A Ukrainian woman who lost her arm in a washing machine accident at a Polish laundrette claims the manager cared more about preventing damage to the equipment than his employee’s wellbeing when medics arrived to cut her free.
Alyona Romanenko from the town of Lutsk in western Ukraine fell victim to the malfunction while working in a laundrette in Poland’s Lubon. The incident, which took place in December, emerged in the media this week after Romanenko shared her shocking experience in a video released by her husband on YouTube. The transcript of her story was initially published by Volyn24 news.
The woman, who said she came to Poland to work, says the machine she was operating would often break down. She also said she had not received any professional training when she started working there. The only recommendation she was given was to take knotted sheets out of the machine and untie them – advice, she says, that cost her an arm.
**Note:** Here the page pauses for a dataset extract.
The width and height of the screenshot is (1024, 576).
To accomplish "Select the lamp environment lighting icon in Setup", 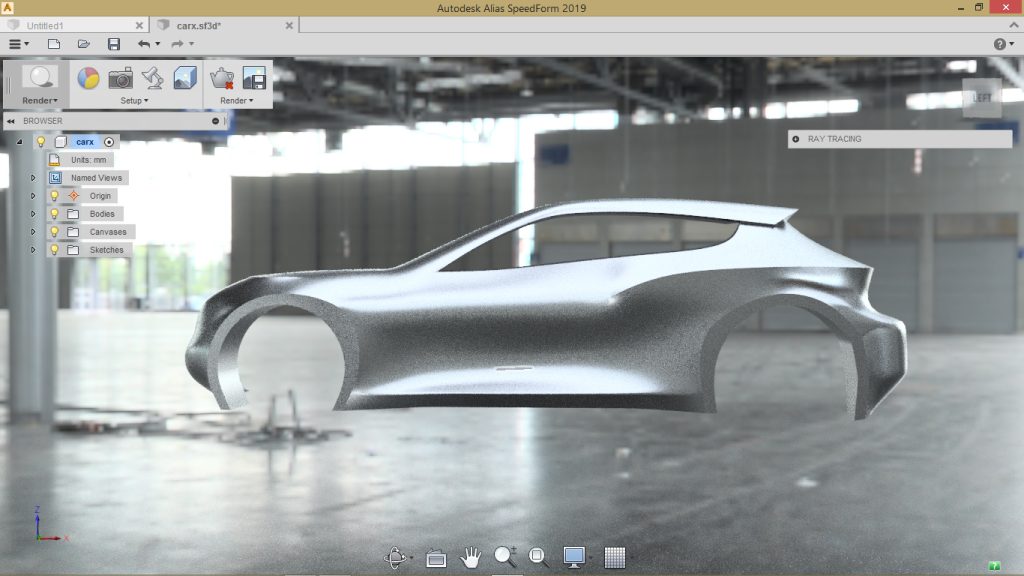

On the day of the incident she noticed a knot in the sheets and leaned in to untie them. However, due to glitch, her arm was sucked into the drum of the washing machine. “I screamed very loudly,” said Romanenko, recalling the horrible experience.
Medics arrived in 10-15 minutes and administered anesthetics, but the severe pain just didn’t go away. “The pain was just terrible,” Romanenko says. At that time she realized she had lost part of her arm in the drum, but she was still unable to pull it from the machine.
However, when medics and rescuers were about to cut the machine apart to free the woman, the owner of the laundrette protested – apparently because he did not want to damage the washer. Alyona said she had to wait nearly an hour for workers to open the machine and remove her severely damaged arm.
Medics could not save the woman’s arm and it had to amputated at the elbow. Alyona says she hasn’t received compensation from the laundrette. “They said they would help. But these were just words,” claimed the Ukrainian, who has since undergone several surgical procedures. Management even fired several witnesses, she claimed.
RT has reached out to Alyona’s husband, as well as police in Lutsk and Lubon. They are yet to respond.
Poland, Ukraine’s closest European neighbor, is the destination for many crisis-hit Ukrainians in search of work. Up to two million Ukrainians are now working in Poland, according to Reuters estimates. Earlier in January, Foreign Minister Pavlo Klimkin said that Ukrainians working in Poland are saving the Polish economy.